Interpolation Strategies¶
An interpolation strategy determines the value of the data series during resampling when no point falls into the interval.
none¶
Return a JSON null for entries where no data point is present. This is the only option allowed for blob data.
zero¶
Return zero (or an array of zeros) for entries where no data point is present. This option is not allowed for blob data.
previous¶
Return the value of the previous non-empty time interval. Note that if there is no such interval (due to no data points within the query range), then null is returned.
linear¶
Returns a linear interpolation between the non-empty time intervals preceeding and following this time interval. If non-empty time intervals cannot be found before and after this time interval, null is returned.
Making a Query¶
The examples in this section assume the Natural Log server is running with the configuration described in Configuring the Server. We continue to use the Requests module:
import requests
url_base = 'http://localhost:6283/'
For this example, let’s make two new data series, temperature and humidity:
t = {
'name' : 'temperature',
'type' : 'float32',
'reduction' : 'mean',
'interpolation' : 'linear',
'description' : 'Outside Temperature',
'unit' : 'deg C'
}
r = requests.post(url_base + 'create/', data=t)
assert r.status_code == 200 # Check for success
t = {
'name' : 'humidity',
'type' : 'float32',
'reduction' : 'mean',
'interpolation' : 'linear',
'description' : 'Relative humidity',
'unit' : '%'
}
r = requests.post(url_base + 'create/', data=t)

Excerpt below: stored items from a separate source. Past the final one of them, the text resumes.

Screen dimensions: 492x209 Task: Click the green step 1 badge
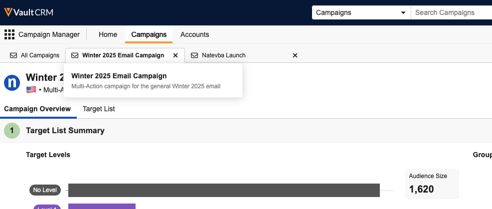tap(12, 131)
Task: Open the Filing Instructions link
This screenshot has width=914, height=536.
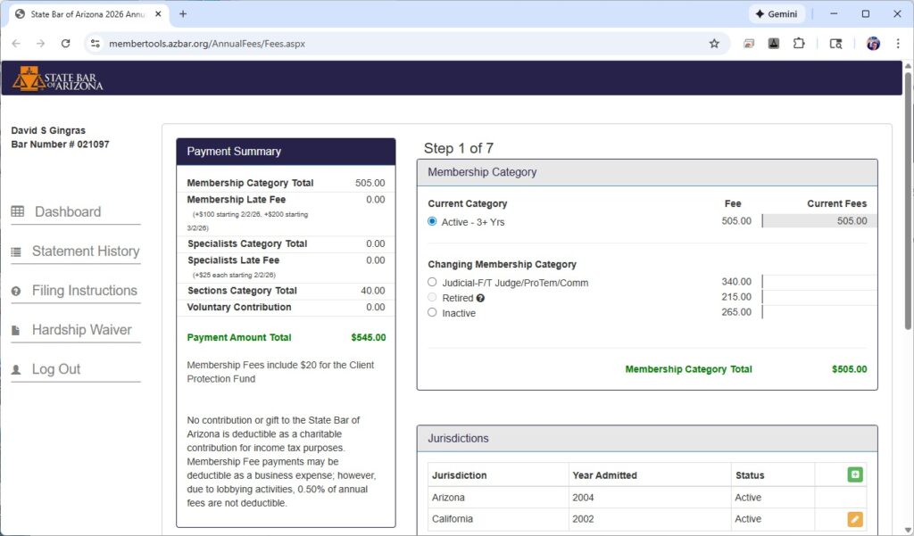Action: [84, 291]
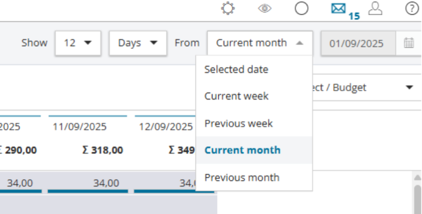Image resolution: width=422 pixels, height=214 pixels.
Task: Open messages envelope with 15 unread
Action: (339, 8)
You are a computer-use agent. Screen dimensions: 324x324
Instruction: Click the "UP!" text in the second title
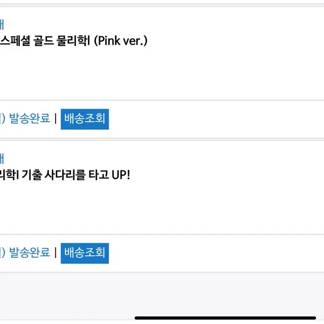120,175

assert r.status_code == 200 # Check for success
And let’s fill them with some hourly data:
post_url = url_base + 'data/temperature/'
for i in xrange(1, 15):
v = {
'time' : '2013-07-24 %02d:00:00' % i,
'value' : 25.0 + 0.5 * i
}
r = requests.post(post_url, data=v)
assert r.status_code == requests.codes.ok # Check for errors
post_url = url_base + 'data/humidity/'
for i in xrange(1, 15):
v = {
'time' : '2013-07-24 %02d:00:00' % i,
'value' : 55.0 - 0.2 * i
}
r = requests.post(post_url, data=v)
assert r.status_code == requests.codes.ok # Check for errors
Now we can create a query for the database that resamples to 4 points and send it:
q = {
'selectors' : ['temperature', 'humidity'],
'first' : '2013-07-24 01:00:00'
'last' : '2013-07-24 15:00:00'
'npoints' : 4,
}
r = requests.post(post_url, data=t)
assert r.status_code == requests.codes.ok # Check for errors
result = r.json()
Depending on the particular backend settings, the contents of result could be something like:
{
'times' : ['2013-07-24 01:00:00',
'2013-07-24 05:00:00',
'2013-07-24 09:00:00',
'2013-07-24 14:00:00'],
'values' : [
[ 25.75, 54.7],
[ 27.25, 54.1],
[ 29.25, 53.3],
[ 31.25, 52.5]
]
}
If a series is an array type, the entries in the values array will be lists (possibly nested, if the array has multiple dimensions), and if the series is a blob type, the value will be a string containing a URL to retrieve the appropriate blob from the Natural Log server.
The default strategies for the series (mean and linear) were used in the above query, but we can also decide to override them in the selector using the forms name:reduction (leaving the interpolation strategy to be the default) or name:reduction:interpolation (overriding both strategies).
For example, this query:
q = {
'selectors' : ['temperature:closest', 'humidity:min'],
'first' : '2013-07-24 01:00:00'
'last' : '2013-07-24 15:00:00'
'npoints' : 4,
}
r = requests.post(post_url, data=t)
assert r.status_code == requests.codes.ok # Check for errors
result = r.json()
returns the following result:
{
'times' : ['2013-07-24 01:00:00',
'2013-07-24 05:00:00',
'2013-07-24 09:00:00',
'2013-07-24 14:00:00'],
'values' : [
[ 25.5, 54.6],
[ 27.5, 53.8],
[ 29.5, 53.0],
[ 31.5, 52.2]
]
}
Continuous Queries¶
Rather than polling for new data, you can subscribe to changes and receive updates pushed from the server via server-sent events (SSE). In this case, the results are sent as a series of (time, value) pairs rather than a list of times and a list of values. This mode is selected by leaving the parameter last out of the query.